On the forest side, tenuring and how tenures have been issued have been the dominant feature on the landscape, and remain so. Through the negotiations in the Great Bear, it was first nations who led the charge to say we're concerned about sustainability. We're not anti-forestry; we are anti-forestry at the level of cut that's going on, and the cut in some of the sacred areas and other places that are important to other species that rely upon the forest. As a result, there has been a very extensive land use process, working with government and industry. Industry might have been unwilling to do this in the beginning, but to be fair to them today, they're at the table and there's a proper process.

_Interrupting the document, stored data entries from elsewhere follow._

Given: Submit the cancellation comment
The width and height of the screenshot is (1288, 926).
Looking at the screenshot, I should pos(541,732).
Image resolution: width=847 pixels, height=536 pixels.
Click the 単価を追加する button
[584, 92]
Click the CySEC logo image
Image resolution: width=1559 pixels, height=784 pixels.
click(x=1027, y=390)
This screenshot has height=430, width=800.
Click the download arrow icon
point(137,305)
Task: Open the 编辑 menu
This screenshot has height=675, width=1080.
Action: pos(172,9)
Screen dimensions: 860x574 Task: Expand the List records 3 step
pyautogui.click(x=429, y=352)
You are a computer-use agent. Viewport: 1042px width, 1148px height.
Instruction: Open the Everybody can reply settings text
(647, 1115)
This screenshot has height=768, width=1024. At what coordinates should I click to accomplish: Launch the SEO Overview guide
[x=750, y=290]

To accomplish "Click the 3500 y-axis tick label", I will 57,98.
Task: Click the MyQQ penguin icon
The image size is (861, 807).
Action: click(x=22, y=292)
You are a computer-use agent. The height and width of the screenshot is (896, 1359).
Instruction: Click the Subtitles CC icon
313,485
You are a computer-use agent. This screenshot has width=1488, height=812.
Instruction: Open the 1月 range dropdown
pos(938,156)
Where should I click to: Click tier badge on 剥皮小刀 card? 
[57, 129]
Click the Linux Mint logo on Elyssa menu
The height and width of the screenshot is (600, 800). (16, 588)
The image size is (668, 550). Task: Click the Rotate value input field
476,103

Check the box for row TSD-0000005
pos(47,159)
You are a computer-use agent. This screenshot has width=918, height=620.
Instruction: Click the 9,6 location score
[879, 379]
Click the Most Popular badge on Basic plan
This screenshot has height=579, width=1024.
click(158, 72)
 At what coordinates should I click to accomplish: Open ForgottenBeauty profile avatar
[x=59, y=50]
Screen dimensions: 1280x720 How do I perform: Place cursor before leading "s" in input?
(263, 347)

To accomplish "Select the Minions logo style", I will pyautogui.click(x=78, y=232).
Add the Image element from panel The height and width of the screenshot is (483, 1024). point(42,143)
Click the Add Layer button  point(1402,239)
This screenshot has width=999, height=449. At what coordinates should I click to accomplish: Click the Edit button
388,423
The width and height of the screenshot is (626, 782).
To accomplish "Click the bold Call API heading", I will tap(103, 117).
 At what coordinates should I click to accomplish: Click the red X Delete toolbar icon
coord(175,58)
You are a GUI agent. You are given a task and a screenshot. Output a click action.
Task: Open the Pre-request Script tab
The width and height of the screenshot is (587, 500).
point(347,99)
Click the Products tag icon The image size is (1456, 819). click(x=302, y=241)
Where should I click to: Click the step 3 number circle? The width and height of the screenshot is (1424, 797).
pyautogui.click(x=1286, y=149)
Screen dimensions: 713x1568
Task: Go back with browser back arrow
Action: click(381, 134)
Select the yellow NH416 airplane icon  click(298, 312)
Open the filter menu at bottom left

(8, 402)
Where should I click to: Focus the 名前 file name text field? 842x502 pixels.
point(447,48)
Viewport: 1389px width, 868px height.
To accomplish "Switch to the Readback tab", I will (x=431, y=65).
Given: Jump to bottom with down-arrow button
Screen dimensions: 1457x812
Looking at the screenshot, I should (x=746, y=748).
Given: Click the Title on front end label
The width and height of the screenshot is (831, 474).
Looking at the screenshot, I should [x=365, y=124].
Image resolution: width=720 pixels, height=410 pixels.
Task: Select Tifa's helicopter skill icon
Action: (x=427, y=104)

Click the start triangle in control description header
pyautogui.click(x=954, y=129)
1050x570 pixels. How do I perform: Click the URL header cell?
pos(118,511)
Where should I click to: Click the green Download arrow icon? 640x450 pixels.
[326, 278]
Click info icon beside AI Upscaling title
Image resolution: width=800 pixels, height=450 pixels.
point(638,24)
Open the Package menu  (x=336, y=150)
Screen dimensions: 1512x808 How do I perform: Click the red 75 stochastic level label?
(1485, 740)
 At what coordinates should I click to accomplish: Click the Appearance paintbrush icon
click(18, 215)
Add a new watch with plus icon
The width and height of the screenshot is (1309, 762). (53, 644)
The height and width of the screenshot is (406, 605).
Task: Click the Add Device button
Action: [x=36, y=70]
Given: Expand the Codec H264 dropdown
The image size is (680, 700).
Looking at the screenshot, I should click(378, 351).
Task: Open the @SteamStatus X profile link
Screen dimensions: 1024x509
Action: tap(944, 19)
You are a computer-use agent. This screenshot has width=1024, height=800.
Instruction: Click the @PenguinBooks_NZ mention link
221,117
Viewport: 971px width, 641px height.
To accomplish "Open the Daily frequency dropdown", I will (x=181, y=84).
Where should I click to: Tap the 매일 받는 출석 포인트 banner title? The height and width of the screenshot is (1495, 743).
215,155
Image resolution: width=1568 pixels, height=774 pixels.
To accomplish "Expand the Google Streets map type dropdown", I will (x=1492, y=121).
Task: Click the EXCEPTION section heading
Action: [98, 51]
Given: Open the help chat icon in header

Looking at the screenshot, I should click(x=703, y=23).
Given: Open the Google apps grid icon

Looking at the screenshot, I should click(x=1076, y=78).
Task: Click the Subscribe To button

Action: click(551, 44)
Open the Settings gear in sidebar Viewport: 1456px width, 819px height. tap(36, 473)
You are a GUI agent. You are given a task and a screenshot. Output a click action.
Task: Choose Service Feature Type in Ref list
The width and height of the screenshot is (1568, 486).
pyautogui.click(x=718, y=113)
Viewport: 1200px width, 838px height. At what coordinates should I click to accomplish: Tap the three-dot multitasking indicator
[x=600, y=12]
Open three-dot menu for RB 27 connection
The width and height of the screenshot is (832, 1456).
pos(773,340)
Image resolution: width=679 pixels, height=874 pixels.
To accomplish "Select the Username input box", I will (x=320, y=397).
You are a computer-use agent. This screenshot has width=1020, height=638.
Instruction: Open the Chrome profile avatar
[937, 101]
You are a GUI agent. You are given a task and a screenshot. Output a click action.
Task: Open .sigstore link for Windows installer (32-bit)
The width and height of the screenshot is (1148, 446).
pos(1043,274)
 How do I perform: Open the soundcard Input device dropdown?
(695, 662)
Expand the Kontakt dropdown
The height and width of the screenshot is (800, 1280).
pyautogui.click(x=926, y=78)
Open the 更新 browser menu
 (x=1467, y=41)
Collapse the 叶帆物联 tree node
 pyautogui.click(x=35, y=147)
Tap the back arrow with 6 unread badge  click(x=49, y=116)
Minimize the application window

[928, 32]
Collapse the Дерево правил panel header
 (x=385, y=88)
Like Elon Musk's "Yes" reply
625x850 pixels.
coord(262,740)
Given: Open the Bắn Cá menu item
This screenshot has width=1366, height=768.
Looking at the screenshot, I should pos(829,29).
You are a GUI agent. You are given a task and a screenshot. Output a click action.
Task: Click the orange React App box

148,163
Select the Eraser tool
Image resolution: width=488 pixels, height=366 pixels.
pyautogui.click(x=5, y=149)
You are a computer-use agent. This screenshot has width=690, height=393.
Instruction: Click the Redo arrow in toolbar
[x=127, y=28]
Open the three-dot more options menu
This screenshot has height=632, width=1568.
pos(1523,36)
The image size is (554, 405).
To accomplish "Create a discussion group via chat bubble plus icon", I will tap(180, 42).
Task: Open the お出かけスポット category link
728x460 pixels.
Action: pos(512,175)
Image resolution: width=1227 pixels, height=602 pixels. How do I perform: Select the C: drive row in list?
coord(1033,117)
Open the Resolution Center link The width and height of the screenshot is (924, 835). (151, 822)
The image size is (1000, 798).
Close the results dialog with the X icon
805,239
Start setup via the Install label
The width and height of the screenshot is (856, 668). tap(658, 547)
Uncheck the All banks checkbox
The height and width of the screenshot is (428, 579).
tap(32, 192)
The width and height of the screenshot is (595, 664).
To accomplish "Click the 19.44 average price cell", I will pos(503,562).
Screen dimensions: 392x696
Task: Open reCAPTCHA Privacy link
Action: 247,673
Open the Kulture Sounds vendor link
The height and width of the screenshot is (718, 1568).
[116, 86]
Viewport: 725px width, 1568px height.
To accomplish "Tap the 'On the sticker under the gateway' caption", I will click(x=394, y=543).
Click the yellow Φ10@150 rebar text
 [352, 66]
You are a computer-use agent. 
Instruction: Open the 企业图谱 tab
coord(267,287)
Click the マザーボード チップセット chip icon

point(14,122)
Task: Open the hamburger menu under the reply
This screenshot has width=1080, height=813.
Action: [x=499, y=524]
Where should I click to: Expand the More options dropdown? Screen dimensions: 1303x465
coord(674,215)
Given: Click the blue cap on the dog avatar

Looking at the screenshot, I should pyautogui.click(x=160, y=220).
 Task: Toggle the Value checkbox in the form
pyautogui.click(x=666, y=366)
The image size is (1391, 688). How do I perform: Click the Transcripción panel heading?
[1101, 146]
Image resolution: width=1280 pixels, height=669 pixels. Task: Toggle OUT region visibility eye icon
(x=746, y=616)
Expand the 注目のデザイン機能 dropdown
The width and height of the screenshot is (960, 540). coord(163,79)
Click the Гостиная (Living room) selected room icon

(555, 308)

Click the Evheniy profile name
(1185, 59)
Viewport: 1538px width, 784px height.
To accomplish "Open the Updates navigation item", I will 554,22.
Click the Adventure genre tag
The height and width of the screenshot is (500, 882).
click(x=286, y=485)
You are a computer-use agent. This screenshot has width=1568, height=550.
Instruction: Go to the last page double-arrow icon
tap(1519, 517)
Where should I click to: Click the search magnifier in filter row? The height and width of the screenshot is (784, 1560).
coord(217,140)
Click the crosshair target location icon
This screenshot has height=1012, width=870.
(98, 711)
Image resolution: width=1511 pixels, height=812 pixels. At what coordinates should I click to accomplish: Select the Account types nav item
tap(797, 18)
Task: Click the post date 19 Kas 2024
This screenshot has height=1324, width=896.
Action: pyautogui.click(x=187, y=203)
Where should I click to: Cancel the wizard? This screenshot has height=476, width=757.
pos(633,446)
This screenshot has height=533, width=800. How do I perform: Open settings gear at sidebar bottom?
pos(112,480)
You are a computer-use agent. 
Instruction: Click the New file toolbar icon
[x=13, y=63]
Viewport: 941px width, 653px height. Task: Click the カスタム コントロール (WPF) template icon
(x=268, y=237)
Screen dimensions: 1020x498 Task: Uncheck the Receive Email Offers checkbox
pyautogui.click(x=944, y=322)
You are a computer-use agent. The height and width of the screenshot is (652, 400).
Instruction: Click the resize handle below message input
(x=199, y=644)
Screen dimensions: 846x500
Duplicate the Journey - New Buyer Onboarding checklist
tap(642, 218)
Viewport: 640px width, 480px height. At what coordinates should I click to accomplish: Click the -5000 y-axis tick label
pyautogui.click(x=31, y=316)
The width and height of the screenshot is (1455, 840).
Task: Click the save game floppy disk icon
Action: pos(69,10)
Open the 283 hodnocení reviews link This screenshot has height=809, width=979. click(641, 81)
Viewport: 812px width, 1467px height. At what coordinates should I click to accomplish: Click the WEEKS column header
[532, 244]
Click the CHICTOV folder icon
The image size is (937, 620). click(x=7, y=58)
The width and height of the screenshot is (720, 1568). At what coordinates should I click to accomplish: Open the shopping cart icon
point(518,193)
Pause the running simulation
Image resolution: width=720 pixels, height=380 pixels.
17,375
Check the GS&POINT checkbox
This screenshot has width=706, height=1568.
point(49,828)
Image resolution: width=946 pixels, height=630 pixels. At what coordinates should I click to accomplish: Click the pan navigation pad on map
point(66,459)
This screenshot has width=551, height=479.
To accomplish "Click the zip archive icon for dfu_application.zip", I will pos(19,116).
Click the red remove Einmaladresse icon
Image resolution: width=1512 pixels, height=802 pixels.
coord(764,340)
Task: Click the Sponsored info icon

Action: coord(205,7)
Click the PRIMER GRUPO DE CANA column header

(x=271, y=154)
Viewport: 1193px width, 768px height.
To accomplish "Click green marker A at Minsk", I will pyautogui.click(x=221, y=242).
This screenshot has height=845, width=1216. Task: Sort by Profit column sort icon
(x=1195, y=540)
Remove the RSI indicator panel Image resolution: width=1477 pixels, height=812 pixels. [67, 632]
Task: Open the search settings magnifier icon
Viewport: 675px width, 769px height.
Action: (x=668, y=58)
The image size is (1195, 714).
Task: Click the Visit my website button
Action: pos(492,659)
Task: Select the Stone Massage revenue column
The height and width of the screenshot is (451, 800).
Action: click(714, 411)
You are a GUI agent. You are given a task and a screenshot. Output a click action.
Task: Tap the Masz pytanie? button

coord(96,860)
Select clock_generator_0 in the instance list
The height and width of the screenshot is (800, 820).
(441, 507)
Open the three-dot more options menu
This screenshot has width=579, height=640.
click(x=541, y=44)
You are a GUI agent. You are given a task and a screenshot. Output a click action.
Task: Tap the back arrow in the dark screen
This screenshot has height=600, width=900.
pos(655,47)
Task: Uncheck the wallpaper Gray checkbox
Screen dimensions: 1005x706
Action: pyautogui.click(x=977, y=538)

What it meant very much was that the annual allowable cut was reduced. That has an impact on jobs and productivity as we would measure it economically, but on the benefit side, I think it has helped to restore certain watersheds. It has brought back the opportunity for other activities on the landscape. It certainly has permitted first nations to exercise more of the gathering of their medicines and so on. I think we've come to a place where we're probably not perfect yet, and further planning and further dialogue need to occur on where certain areas need to be protected, where we go with sustainability of certain animal species, and that sort of thing. All of that's data driven, and our members are certainly collecting that data.
A great uncertainty is in terms of the changing climate. Greater uncertainty is where the terrestrial impacts the oceans. As the warming oceans become less productive in some areas and more productive in others, there is a linkage; they're not isolated from the forest and so on. I and our members think we should approach this in a precautionary way, and we have stewardship directors in each of the communities.
I think the protection of the environment is first. Second comes any kind of infrastructure development, and third comes economic development. Gosh, these communities are starved for jobs and need an economy, but I think they'd put the primacy of the environment first. They have their priorities correct on that front.